(Brief A): In the lawn compliments thread, what tool had Stellar P used about 14 days before a neighbor praised the yard?
(Brief B): From the lawn compliments thread, duplicate the passage that starts at the words "## Hexadecimal 00FF00" and ends after "the way I do.".

# Compliments!



## Hexadecimal 00FF00 (Sep 20, 2018)

Last season was my first living the TLF way-a-life. It wasn't the full season but most of it. I saw significant improvement and progress. Obviously this year I'm starting off from a better place.

This last weekend I was in the driveway working on a chore and two different neighbors stopped by and gave raving, "amazing" and "a golf course", compliments about how great my lawn looks. While far, far from the caliber of the top lawns here (and certainly not a golf course), I'll take this opportunity to pop my collar and say that I clearly have the best lawn on the street. Funny thing - which I know y'all will relate to - is that these people don't see my lawn the way I do.

Without the inspection and perspective of my OCD they see a great lawn where I see weeds, thin areas, unevenness, etc. Anyway, I stink at taking pictures and it has been several days since I mowed so I'll only share the following single lame pic but it's one of the best areas, lol.


----------



## Kicker (Apr 5, 2018)

I've struggled in the past with accepting compliments becuase I always see what needs to be improved. I've had to remind myself to say thank you to anyone that makes a compliment.


----------



## gpbrown60 (Apr 7, 2018)

Lawn results jaded your perspective. It happens! History states the word jaded is perhaps related to the noun jade, an old term for a broken-down horse. The moral of the story is don't become a broken-down horse achieving a beautiful lawn or you may not live to enjoy it. :lol:


----------



## Stellar P (Apr 13, 2018)

Lol. I used my dethatcher about 14 days ago and the grass was all tore up and looked terrible. Even after bagging a lot of material, I still had tons of dead material showing through. My neighbor told me how nice my yard looks. I smiled and said "thank you and how much that means to me," but in my head I said "this looks like complete S***. How embarassing"


----------



## Ren (Aug 29, 2019)

Kicker said:


> I've struggled in the past with accepting compliments becuase I always see what needs to be improved. I've had to remind myself to say thank you to anyone that makes a compliment.


I relate to this. I also have a bad tendency to make everything a competition when it doesnt need to be.


----------



## Chncdafied (Jun 12, 2019)

The sections between the sidewalk and street are also my strongest sections. I'm thinking from the radiant heat and 100% full sun all day. I also hand water these areas due to poor irrigation setup.


----------



## Mightyquinn (Jan 31, 2017)

I've learned to just say thank you and I appreciate it and keep as short as possible because people always want to know what I do to make it look like I do and I just say "mow, water and fertilize" or I might add in that I have a special mower that allows me to cut it as short as I do. But beyond that I try to keep it as short as possible because in reality they don't really care and are NOT going to ever do anything to there lawn, so I am not going to waste my time trying to explain things they don't understand or care about.


----------



## Awar (Feb 25, 2019)

We live in fairly new neighborhood of almost 100 houses and the dozen or so neighbors close-by that I know always give me complements and usually I respond back that I spend a good amount of time trying to take care of it etc... But like everyone else I typically see the "problems" I have which even my wife does not see or understand! :mrgreen:

I hate to compete as most of my neighbors use professional service for fert & treatments and even some of them use professional service for mowing, so their lawns are just okay. But one of my neighbors is a professional landscaper and his lawn and yard are really nice. I learned a lot from him before becoming a grasshole so I have someone to compare and complete with


----------



## Redtwin (Feb 9, 2019)

(Data excerpts):
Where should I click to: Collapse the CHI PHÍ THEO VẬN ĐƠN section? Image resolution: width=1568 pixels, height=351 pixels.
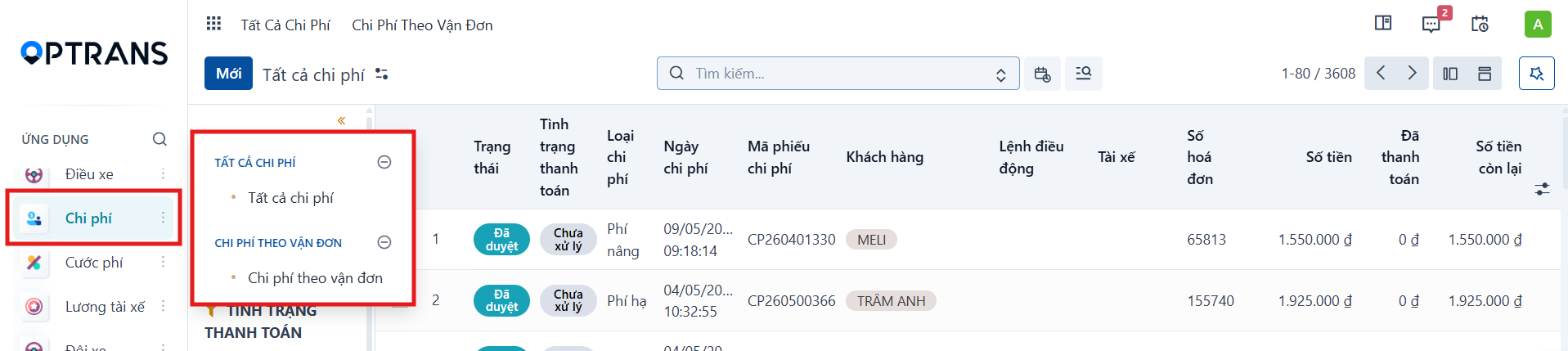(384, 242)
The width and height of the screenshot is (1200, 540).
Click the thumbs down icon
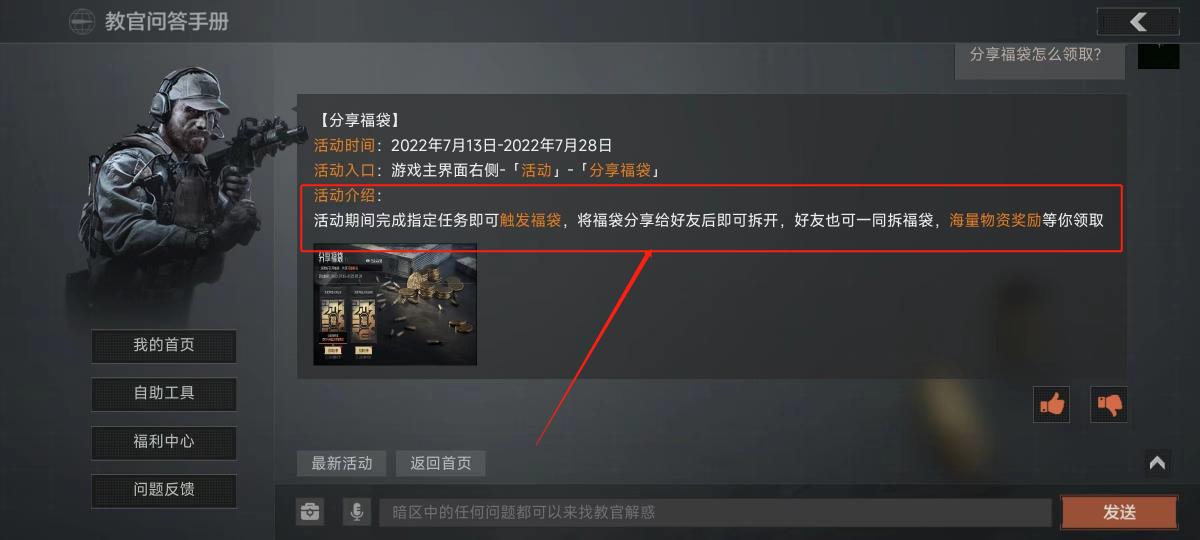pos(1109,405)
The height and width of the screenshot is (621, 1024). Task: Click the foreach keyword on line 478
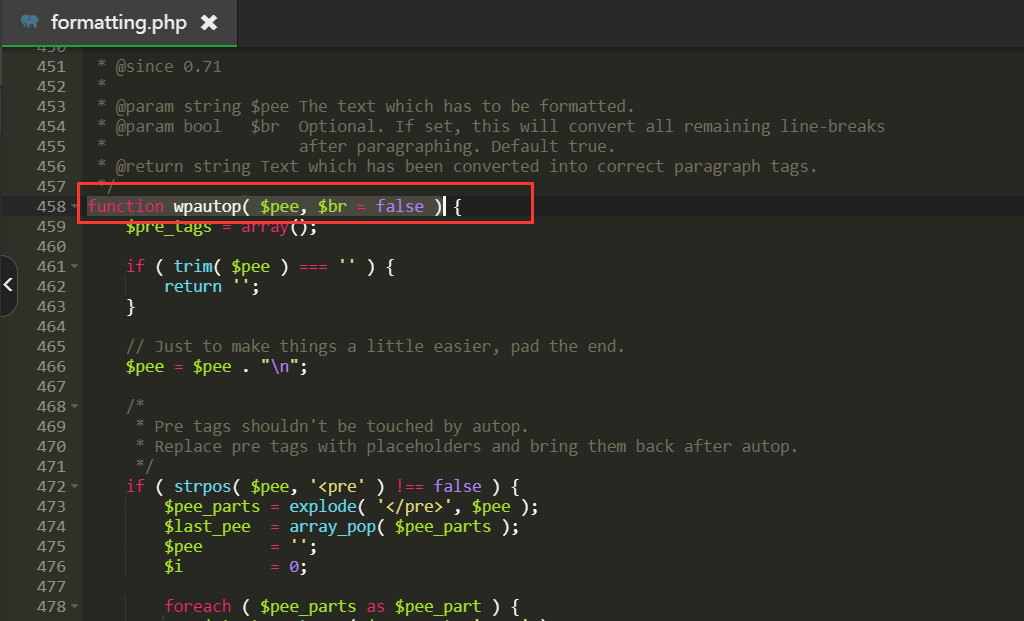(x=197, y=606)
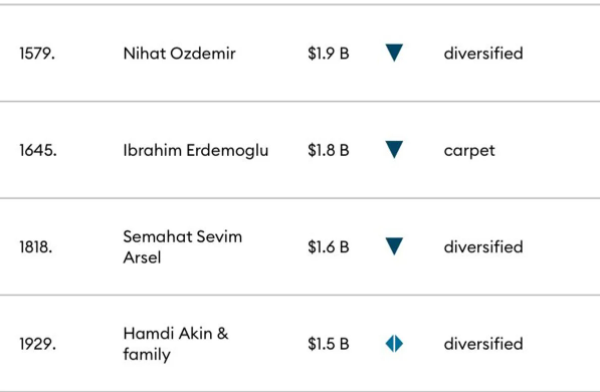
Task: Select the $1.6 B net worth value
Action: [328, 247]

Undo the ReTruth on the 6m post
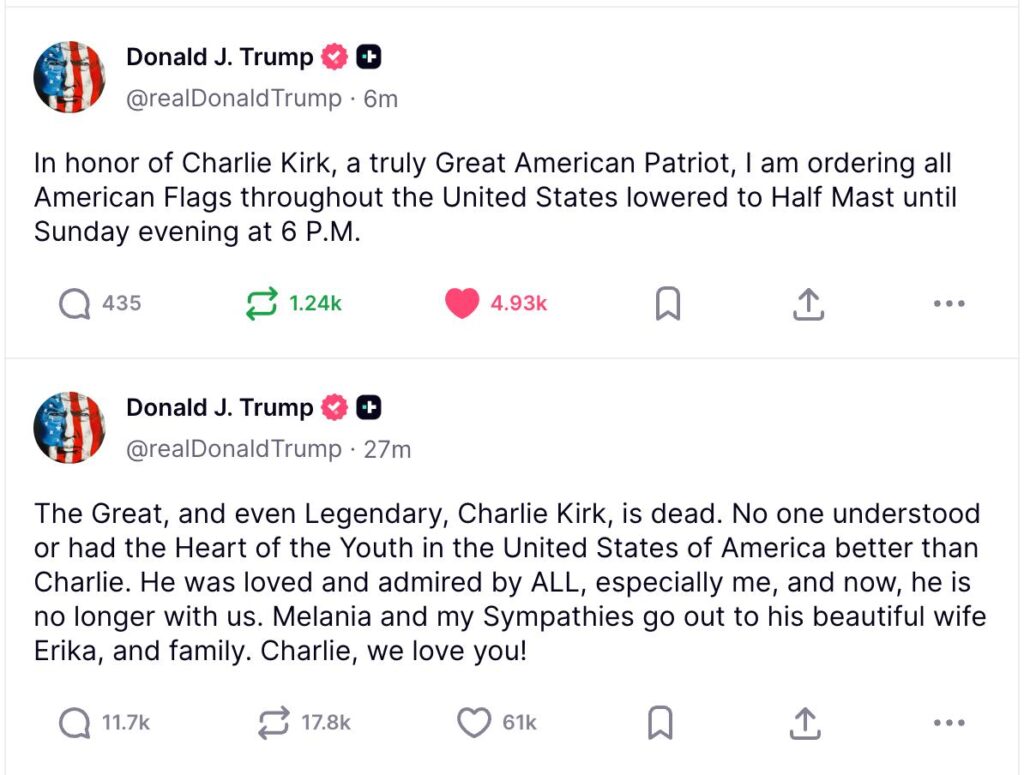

* * *

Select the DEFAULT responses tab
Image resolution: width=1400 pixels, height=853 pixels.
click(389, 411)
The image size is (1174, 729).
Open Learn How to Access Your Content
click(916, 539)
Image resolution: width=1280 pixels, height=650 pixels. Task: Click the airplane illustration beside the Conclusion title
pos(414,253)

(Problem solution A): A dethatcher.

(Problem solution B):
## Hexadecimal 00FF00 (Sep 20, 2018)

Last season was my first living the TLF way-a-life. It wasn't the full season but most of it. I saw significant improvement and progress. Obviously this year I'm starting off from a better place.

This last weekend I was in the driveway working on a chore and two different neighbors stopped by and gave raving, "amazing" and "a golf course", compliments about how great my lawn looks. While far, far from the caliber of the top lawns here (and certainly not a golf course), I'll take this opportunity to pop my collar and say that I clearly have the best lawn on the street. Funny thing - which I know y'all will relate to - is that these people don't see my lawn the way I do.